Toen de Romeinen omtrent 50 jaar voor Christus Nederland binnenvielen, woonden hier de Germanen, een volk van eenvoudige boeren. Het Romeinse Keizerrijk breidde zich snel uit over een groot deel van Europa en van Nederland werd alleen het zuidelijke deel onder de Rijn veroverd. Bijna 5 eeuwen lang viel dit gebied onder Romeinse heerschappij en werden steden als Mosa Trajectum het huidige Maastricht en Noviomagum het huidige Nijmegen gesticht. Ook het hedendaagse Cuijk (Ceuclum) kende een grote Romeinse nederzetting.
Romeinse soldaat in gevechtstenue
De Romeinen hebben zodoende tastbare bewijzen in onze omgeving achtergelaten en ook in Haps zijn tijdens de aanleg van de rondweg Romeinse vondsten aangetroffen, waaronder een gouden ring.
In Mill (Mylle) is waarschijnlijk weinig Romeinse activiteit geweest als we moeten afgaan op het ontbreken van restanten uit die tijd. Toch werd er een Romeinse kruik in de Millse bodem gevonden. Vermoedelijk was het een gift aan een dode meegegeven in het graf, hetgeen in die tijd gebruikelijk was. Deskundigen hebben deze vondst onderzocht en schatten de kruik van ongeveer 200 jaar na Christus.
De mooi gevormde kruik is helaas tijdens de graafwerkzaamheden flink beschadigd , maar is voor het grootste deel weer in elkaar gezet. De vindplaats van de kruik was vlak bij het huidige Peel-Raamkanaal of te wel het stromingsgebied van de vroegere Kerkse beek. Deze mondde uit in het vroegere Raamdal, waar nu de straat Molendijk loopt in het verlengde van de Roijendijk.
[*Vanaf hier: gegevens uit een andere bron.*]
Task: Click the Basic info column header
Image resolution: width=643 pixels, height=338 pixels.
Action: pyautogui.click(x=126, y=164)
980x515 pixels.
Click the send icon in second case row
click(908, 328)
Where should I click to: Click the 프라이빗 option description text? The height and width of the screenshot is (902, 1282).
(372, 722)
Nijmegen herbergde 2 Romeinse legioenen, tezamen ongeveer 12.000 man. Deze soldaten ondervonden veel moeilijkheden om te voet het drassige land te passeren, vooral als het hoog water was. De kortste en veiligste oversteek was tussen de Brugse Berg en het Hoogveld. Westwaarts werd de beekbedding steeds breder en verderop lag de moerassige Peel, een schrik voor velen.
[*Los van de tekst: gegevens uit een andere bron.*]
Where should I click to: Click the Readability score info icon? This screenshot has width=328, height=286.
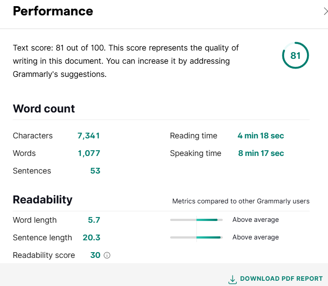point(107,255)
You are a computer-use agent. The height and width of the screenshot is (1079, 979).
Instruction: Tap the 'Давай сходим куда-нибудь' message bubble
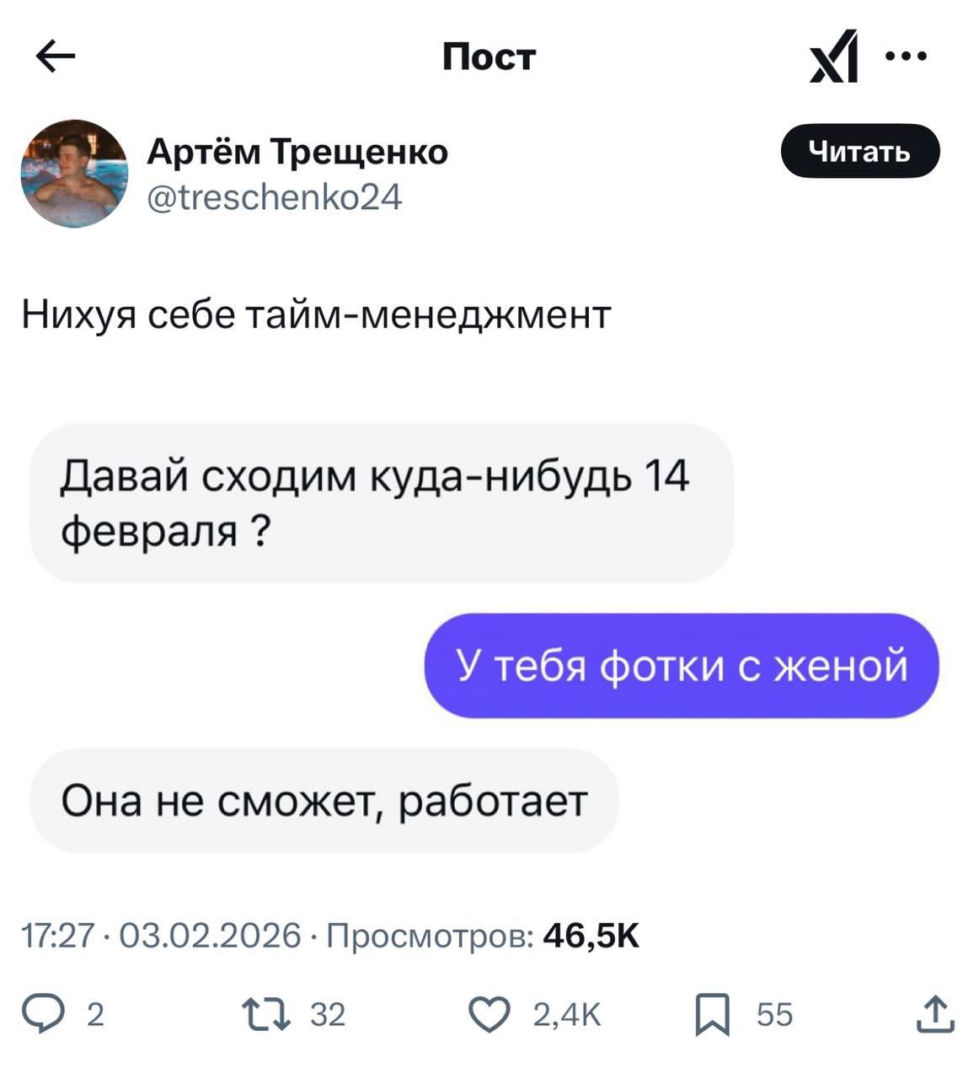coord(381,503)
Romeinse kruik gevonden te Mill
De Romeinen waren geen echte onderdrukkers en hebben de plaatselijke bevolking veel geleerd. Ze leefden vooral samen met de oorspronkelijke bewoners en dreven handel met elkaar. Veel jonge mannen traden echter wel in dienst om de Maas en de Rijn te bewaken, en te voorkomen, dat ook de rest van Nederland in Romeinse handen zou vallen en tot het keizerlijke imperium zou gaan behoren. Helaas is het bij deze vondst gebleven. Wel is bekend, dat er in het verleden ook 2 van dit soort potjes gevonden zijn vlakbij de kapel Maria ten Hove. Enkele gemeentewerkers stootten tijdens het verrichten van grondwerkzaamheden met hun schop op de vondst. Jammer genoeg zijn de scherven niet bewaard gebleven en is er ook geen melding van gemaakt. Ook blijkt er ooit in Mill een Romeinse wapenuitrusting gevonden te zijn, omdat de Romeinen vanuit Cuijk regelmatig tijdens een jachtpartij op Mills territorium vertoefden. Ook dit gegeven is echter oncontroleerbaar.
Bij een archeologische vondst heeft de Nederlandse burger een meldingsplicht en moet dit aangeven bij de Rijksdienst voor Cultureel Erfgoed via het vondstmeldingsformulier.
Romeinse helm
Laten we hopen, dat ooit nog eens een inwoner van de oude gemeente Mill & Sint Hubert deze procedure moet gaan volgen en er een Romeinse vondst uit Mill in het archeologisch informatiesysteem wordt geregistreerd. Myllesheem zou zich de koning te rijk voelen met zo een vondst van keizerlijke afkomst. Dat dit van groot belang is, blijkt wel uit het feit, dat we in dit schrijven helaas niet precies kunnen vermelden wanneer het Romeinse kruikje gevonden is.
Waarschijnlijk eind jaren tachtig begin jaren negentig . Het wordt bewaard in de opslagplaats van Stichting Myllesheem. Wel weten we, dat er in 1955-1956 een vuistbijl is gevonden in Mill en er sinds 1930 een vuurstenen bijl uit Mill tentoongesteld wordt in het Rijksmuseum van Oudheden in Leiden. Maar over het algemeen tasten we in het duister voor wat betreft het Romeinse verleden van Mill.
Bron: Dhr. M. Hoeijmakers, oud lid van Stichting Myllesheem.